Abriendo caminos nuevos por aquel mundo nuevo para ellos, nuestro fraile iba poniendo nombres en su diario a los lugares más atractivos o señalados: Corpus Christi, Álamo solo, San Pedro Regalado, Santa Petronila, San Basilio, San Gervasio..., consignando siempre los sitios más idóneos para la futura fundación de misiones.

El 20 de junio llegaron al mar, a la bahía de Todos los Santos, donde la actual Ensenada. Días después hallaron un grupo de indios joviales y amistosos, en un lugar que él llamó La Ranchería de San Juan.

«Su bello talle, porte, afabilidad, alegría, nos ha enamorado a todos», escribe fray Junípero. «Nos han regalado pescado y almejas, nos han bailado a su moda. En fin, todos los gentiles me han cuadrado, pero estos en especial me han robado el corazón. Solo las mulas les han causado mucho asombro y miedo... Las mujeres van honestamente cubiertas; pero los hombres, desnudos, como todos. Traen su carcaj en los hombros, en su cabeza los más traen su género de corona, o de piel de nutria, o de otra de pelo fino. Su cabello cortado en forma de peluquín y embarrado de blanco, verdaderamente con aseo. Dios les dé el del alma. Amén».

A los pocos días llegaron a un lugar bellísimo –San Juan de Capistrano, en su mapa personal–, bien cultivado, con parras y árboles grandiosos, y unos indios se acercaron a ellos «como si toda la vida nos hubieran conocido y tratado, de suerte que ya no hay corazón para dejarlos así».

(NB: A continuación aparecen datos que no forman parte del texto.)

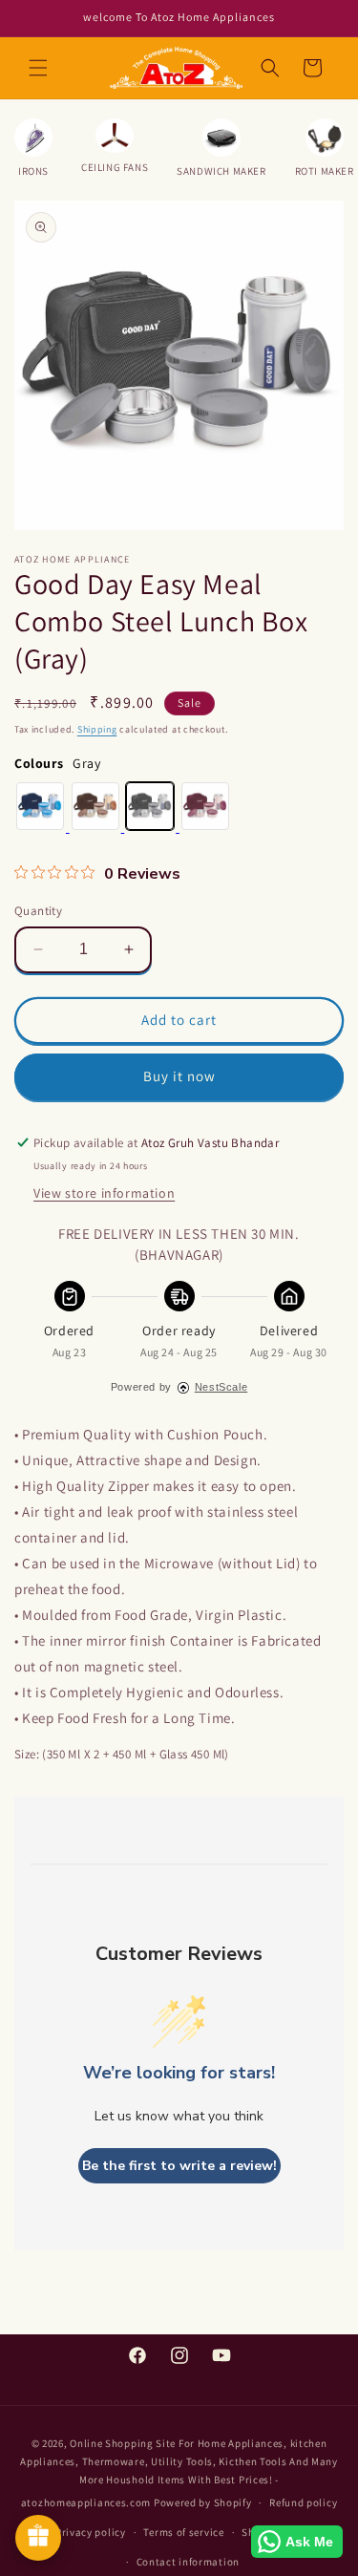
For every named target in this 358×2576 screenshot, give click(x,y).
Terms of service (183, 2532)
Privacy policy (90, 2532)
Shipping (97, 729)
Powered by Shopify (203, 2502)
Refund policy (303, 2502)
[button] (38, 68)
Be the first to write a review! (179, 2166)
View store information (104, 1193)
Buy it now (179, 1076)
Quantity (38, 911)
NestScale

El 26 de junio, en otro encuentro amistoso con indios, en un bello lugar que llamaron San Francisco Solano, cuenta fray Junípero: «Se me sentó en rueda gran número de mujeres y niños, y a una le dio la gana de que le tuviese un rato en mis brazos su niño de pecho, y así lo tuve, con buenas ganas de bautizarlo, hasta que se lo volví. Yo a todos los persigno y santiguo, les hago decir "Jesús y María", les doy lo que puedo, los acaricio como mejor puedo, y así vamos pasando, ya que por ahora no hay forma de mayor labor».

con 61 años

 Fray Junípero a los 61 años

Estos indios se acercaban muchas veces buscando intercambios. «Comida poco la apetecen, porque están hartos», escribe fray Junípero, «pero por cosa de pañitos o cualquier trapo son capaces de salir de sus casillas y atropellar con todo.

Cuando les doy algo de comer, me suelen decir con bien claras señas que aquello no, sino que les dé el santo hábito que me cogen de la manga. Si a todos los que me han propuesto esta su vocación lo hubiera concedido, ya tendría una comunidad grande de gentiles frailes».

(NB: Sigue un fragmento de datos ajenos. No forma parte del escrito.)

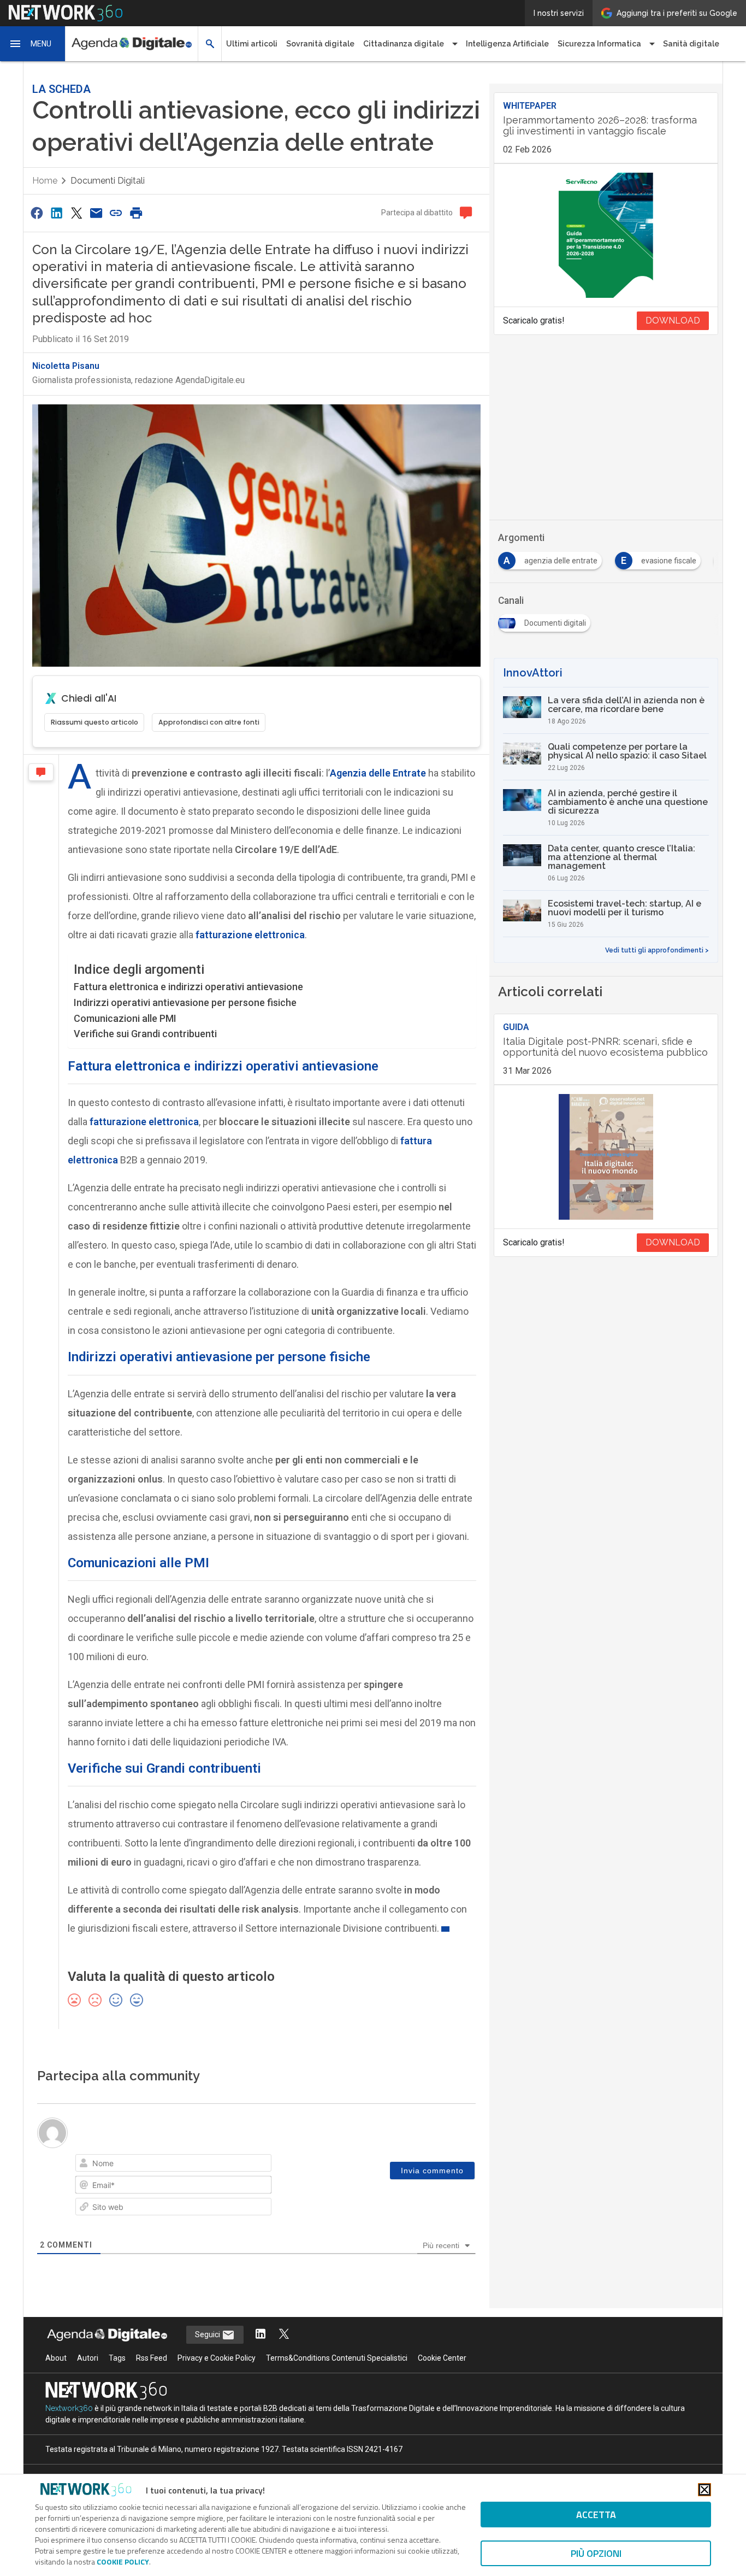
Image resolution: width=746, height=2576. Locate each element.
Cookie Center (442, 2358)
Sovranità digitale (320, 43)
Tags (117, 2358)
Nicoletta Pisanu (65, 366)
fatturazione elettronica (250, 934)
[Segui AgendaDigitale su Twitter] (284, 2334)
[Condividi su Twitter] (76, 212)
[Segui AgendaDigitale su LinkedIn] (260, 2334)
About (56, 2358)
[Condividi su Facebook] (36, 212)
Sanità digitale (691, 43)
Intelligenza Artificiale (507, 43)
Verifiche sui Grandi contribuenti (145, 1033)
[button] (33, 43)
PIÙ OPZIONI (596, 2553)
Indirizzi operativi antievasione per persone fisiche (185, 1002)
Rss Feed (151, 2358)
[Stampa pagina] (136, 212)
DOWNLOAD (673, 320)
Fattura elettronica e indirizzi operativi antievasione (188, 986)
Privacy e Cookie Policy (216, 2358)
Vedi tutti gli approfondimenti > (657, 950)
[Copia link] (116, 212)
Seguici (208, 2334)
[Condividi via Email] (96, 212)
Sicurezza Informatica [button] (599, 43)
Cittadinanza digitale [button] (403, 43)
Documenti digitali (107, 180)
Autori (87, 2358)
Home (44, 180)
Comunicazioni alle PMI (125, 1018)
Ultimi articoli (251, 43)
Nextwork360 (69, 2408)
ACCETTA (596, 2514)
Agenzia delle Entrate (378, 773)
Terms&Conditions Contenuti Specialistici (336, 2358)
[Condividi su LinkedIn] (56, 212)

Otras veces los indios invadían curiosos el campamento, tomando y dejando las diversas cosas, y manifestado especial atracción por los anteojos de fray Junípero.

Fundador de misiones, de futuras ciudades

El 1 de julio de 1769, fray Junípero y los suyos llegaron por fin al puerto de San Diego. Allí encontraron los dos navíos de la expedición marítima. En uno de ellos, el escorbuto había matado a toda la tripulación, menos a dos hombres.

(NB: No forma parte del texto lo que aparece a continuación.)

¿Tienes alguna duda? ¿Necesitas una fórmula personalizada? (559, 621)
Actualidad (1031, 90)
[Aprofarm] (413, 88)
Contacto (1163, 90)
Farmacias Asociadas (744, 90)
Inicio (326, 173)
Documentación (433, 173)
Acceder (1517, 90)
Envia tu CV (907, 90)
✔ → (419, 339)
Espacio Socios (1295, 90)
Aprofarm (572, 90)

Fray Junípero, a pesar de la terrible desgracia, y a pesar de la fatiga inmensa del camino, ante la inminencia de fundar misión allí, se sentía con ánimos redoblados.

El 16 de julio, con una solemne eucaristía, nace la misión de San Diego. En torno a una plaza cuadrada, construyeron la iglesia y los edificios básicos, depósitos, talleres, cuartelillo para los soldados.
Se alzó una gran cruz, se colgaron las campanas y se rodeó todo con una valla alta.

El desconocimiento de la lengua indígena hacía difícil el trato con los indios. A mediados de agosto, atacaron los indios la misión, y hubo muertos por ambos lados. Días después los indios se acercaron para ser curados...

A los comienzos, sobre todo por falta de bastimentos, parecía imposible continuar allí, pero fray Junípero y sus compañeros se agarraban al lugar con tenacidad indecible:

«Mientras haya salud, una tortilla y hierbas del campo, ¿qué más nos queremos?». Tiempo después llegó a tener la misión más de mil indios bautizados.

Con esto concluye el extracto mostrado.